**What is needed**
Repeat each entry in full, exactly.
[Start of section]
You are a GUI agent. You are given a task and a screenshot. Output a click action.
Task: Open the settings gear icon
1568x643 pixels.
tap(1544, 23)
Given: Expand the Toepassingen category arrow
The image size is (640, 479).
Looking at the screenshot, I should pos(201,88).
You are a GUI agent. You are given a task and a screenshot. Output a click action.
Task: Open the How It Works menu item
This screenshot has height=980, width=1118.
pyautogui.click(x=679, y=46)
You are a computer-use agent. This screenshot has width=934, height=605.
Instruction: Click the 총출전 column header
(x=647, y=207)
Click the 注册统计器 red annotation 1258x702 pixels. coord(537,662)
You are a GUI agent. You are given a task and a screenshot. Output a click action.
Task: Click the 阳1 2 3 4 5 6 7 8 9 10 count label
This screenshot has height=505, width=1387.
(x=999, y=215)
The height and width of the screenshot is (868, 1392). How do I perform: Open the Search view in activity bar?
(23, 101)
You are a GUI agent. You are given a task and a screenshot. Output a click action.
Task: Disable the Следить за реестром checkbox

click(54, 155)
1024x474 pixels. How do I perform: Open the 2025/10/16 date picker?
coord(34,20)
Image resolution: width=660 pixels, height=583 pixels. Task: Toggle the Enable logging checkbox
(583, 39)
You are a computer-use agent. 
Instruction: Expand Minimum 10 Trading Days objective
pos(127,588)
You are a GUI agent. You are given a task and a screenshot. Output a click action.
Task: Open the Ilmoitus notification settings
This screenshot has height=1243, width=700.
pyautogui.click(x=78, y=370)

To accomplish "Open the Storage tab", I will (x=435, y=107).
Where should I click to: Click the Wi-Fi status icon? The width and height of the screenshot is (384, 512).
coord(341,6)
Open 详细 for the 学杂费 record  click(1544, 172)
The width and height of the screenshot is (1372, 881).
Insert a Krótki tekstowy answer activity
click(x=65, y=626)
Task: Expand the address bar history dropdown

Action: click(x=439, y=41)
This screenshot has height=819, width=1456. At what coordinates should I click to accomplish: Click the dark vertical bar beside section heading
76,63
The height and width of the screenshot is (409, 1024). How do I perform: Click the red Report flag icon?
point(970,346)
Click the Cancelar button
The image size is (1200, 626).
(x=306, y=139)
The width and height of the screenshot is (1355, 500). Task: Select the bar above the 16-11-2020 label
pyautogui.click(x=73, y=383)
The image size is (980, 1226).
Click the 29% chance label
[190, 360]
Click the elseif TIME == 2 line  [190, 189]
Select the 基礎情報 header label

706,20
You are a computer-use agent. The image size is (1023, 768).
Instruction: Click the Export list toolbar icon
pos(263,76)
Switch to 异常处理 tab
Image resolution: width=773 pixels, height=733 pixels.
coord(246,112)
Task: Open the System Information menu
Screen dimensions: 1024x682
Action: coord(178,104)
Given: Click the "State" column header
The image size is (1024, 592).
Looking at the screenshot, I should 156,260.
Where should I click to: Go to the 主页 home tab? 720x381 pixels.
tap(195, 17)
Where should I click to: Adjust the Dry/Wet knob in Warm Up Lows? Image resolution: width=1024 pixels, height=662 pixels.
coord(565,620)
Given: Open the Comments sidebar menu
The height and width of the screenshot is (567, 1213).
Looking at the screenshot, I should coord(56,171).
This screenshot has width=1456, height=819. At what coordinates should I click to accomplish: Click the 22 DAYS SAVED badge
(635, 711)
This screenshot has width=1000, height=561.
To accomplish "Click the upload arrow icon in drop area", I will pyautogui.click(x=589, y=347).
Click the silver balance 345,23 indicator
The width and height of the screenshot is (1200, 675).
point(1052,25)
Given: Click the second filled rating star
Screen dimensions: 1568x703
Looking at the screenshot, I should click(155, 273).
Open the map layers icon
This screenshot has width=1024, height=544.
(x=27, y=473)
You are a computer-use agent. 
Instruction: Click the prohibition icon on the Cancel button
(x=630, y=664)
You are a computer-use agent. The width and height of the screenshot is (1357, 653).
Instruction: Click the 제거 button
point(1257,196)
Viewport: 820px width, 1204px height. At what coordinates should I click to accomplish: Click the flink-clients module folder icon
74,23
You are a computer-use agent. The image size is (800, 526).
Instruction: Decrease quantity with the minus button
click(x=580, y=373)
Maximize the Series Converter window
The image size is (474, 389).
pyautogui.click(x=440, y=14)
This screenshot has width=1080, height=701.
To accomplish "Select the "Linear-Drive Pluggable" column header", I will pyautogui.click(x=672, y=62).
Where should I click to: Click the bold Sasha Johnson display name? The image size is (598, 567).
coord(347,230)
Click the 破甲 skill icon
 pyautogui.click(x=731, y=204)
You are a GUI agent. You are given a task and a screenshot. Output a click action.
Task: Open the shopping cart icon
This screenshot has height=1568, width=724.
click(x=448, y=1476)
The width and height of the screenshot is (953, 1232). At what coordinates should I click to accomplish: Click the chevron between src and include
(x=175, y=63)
[End of section]
**Result of this task**
You are a GUI agent. You are given a task and a screenshot. Output a click action.
Task: Open the settings gear icon
1568x643 pixels.
tap(1544, 23)
Given: Expand the Toepassingen category arrow
The image size is (640, 479).
Looking at the screenshot, I should pos(201,88).
You are a GUI agent. You are given a task and a screenshot. Output a click action.
Task: Open the How It Works menu item
This screenshot has height=980, width=1118.
pyautogui.click(x=679, y=46)
You are a computer-use agent. This screenshot has width=934, height=605.
Instruction: Click the 총출전 column header
(x=647, y=207)
Click the 注册统计器 red annotation 1258x702 pixels. coord(537,662)
You are a GUI agent. You are given a task and a screenshot. Output a click action.
Task: Click the 阳1 2 3 4 5 6 7 8 9 10 count label
This screenshot has height=505, width=1387.
(x=999, y=215)
The height and width of the screenshot is (868, 1392). How do I perform: Open the Search view in activity bar?
(23, 101)
You are a GUI agent. You are given a task and a screenshot. Output a click action.
Task: Disable the Следить за реестром checkbox

click(54, 155)
1024x474 pixels. How do I perform: Open the 2025/10/16 date picker?
coord(34,20)
Image resolution: width=660 pixels, height=583 pixels. Task: Toggle the Enable logging checkbox
(583, 39)
You are a computer-use agent. 
Instruction: Expand Minimum 10 Trading Days objective
pos(127,588)
You are a GUI agent. You are given a task and a screenshot. Output a click action.
Task: Open the Ilmoitus notification settings
This screenshot has height=1243, width=700.
pyautogui.click(x=78, y=370)

To accomplish "Open the Storage tab", I will (x=435, y=107).
Where should I click to: Click the Wi-Fi status icon? The width and height of the screenshot is (384, 512).
coord(341,6)
Open 详细 for the 学杂费 record  click(1544, 172)
The width and height of the screenshot is (1372, 881).
Insert a Krótki tekstowy answer activity
click(x=65, y=626)
Task: Expand the address bar history dropdown

Action: click(x=439, y=41)
This screenshot has height=819, width=1456. At what coordinates should I click to accomplish: Click the dark vertical bar beside section heading
76,63
The height and width of the screenshot is (409, 1024). How do I perform: Click the red Report flag icon?
point(970,346)
Click the Cancelar button
The image size is (1200, 626).
(x=306, y=139)
The width and height of the screenshot is (1355, 500). Task: Select the bar above the 16-11-2020 label
pyautogui.click(x=73, y=383)
The image size is (980, 1226).
Click the 29% chance label
[190, 360]
Click the elseif TIME == 2 line  [190, 189]
Select the 基礎情報 header label

706,20
You are a computer-use agent. The image size is (1023, 768).
Instruction: Click the Export list toolbar icon
pos(263,76)
Switch to 异常处理 tab
Image resolution: width=773 pixels, height=733 pixels.
coord(246,112)
Task: Open the System Information menu
Screen dimensions: 1024x682
Action: coord(178,104)
Given: Click the "State" column header
The image size is (1024, 592).
Looking at the screenshot, I should 156,260.
Where should I click to: Go to the 主页 home tab? 720x381 pixels.
tap(195, 17)
Where should I click to: Adjust the Dry/Wet knob in Warm Up Lows? Image resolution: width=1024 pixels, height=662 pixels.
coord(565,620)
Given: Open the Comments sidebar menu
The height and width of the screenshot is (567, 1213).
Looking at the screenshot, I should coord(56,171).
This screenshot has width=1456, height=819. At what coordinates should I click to accomplish: Click the 22 DAYS SAVED badge
(635, 711)
This screenshot has width=1000, height=561.
To accomplish "Click the upload arrow icon in drop area", I will pyautogui.click(x=589, y=347).
Click the silver balance 345,23 indicator
The width and height of the screenshot is (1200, 675).
point(1052,25)
Given: Click the second filled rating star
Screen dimensions: 1568x703
Looking at the screenshot, I should click(155, 273).
Open the map layers icon
This screenshot has width=1024, height=544.
(x=27, y=473)
You are a computer-use agent. 
Instruction: Click the prohibition icon on the Cancel button
(x=630, y=664)
You are a computer-use agent. The width and height of the screenshot is (1357, 653).
Instruction: Click the 제거 button
point(1257,196)
Viewport: 820px width, 1204px height. At what coordinates should I click to accomplish: Click the flink-clients module folder icon
74,23
You are a computer-use agent. The image size is (800, 526).
Instruction: Decrease quantity with the minus button
click(x=580, y=373)
Maximize the Series Converter window
The image size is (474, 389).
pyautogui.click(x=440, y=14)
This screenshot has width=1080, height=701.
To accomplish "Select the "Linear-Drive Pluggable" column header", I will pyautogui.click(x=672, y=62).
Where should I click to: Click the bold Sasha Johnson display name? The image size is (598, 567).
coord(347,230)
Click the 破甲 skill icon
 pyautogui.click(x=731, y=204)
You are a GUI agent. You are given a task and a screenshot. Output a click action.
Task: Open the shopping cart icon
This screenshot has height=1568, width=724.
click(x=448, y=1476)
The width and height of the screenshot is (953, 1232). At what coordinates should I click to accomplish: Click the chevron between src and include
(x=175, y=63)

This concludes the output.